**Data excerpts**.
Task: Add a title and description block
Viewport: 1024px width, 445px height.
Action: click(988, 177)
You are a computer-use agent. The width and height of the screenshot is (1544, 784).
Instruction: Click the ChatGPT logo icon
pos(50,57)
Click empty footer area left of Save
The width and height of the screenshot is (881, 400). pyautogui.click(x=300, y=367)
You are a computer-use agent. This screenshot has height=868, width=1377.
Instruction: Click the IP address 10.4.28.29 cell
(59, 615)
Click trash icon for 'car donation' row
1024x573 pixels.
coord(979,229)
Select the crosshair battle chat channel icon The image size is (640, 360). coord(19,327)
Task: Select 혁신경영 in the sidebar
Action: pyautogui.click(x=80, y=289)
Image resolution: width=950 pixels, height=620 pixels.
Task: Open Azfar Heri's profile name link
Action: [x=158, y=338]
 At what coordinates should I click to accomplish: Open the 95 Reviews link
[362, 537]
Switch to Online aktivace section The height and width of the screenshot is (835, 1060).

**Aim**. Render the stretch from the line containing "At what coordinates" through the end of the listing as a Markdown table with columns Row and Text, numbering each line and leaving out blank lines.

**Written reply**.
| Row | Text |
|---|---|
| 1 |  At what coordinates should I click to accomplish: Open the 95 Reviews link |
| 2 | [362, 537] |
| 3 | Switch to Online aktivace section The height and width of the screenshot is (835, 1060). |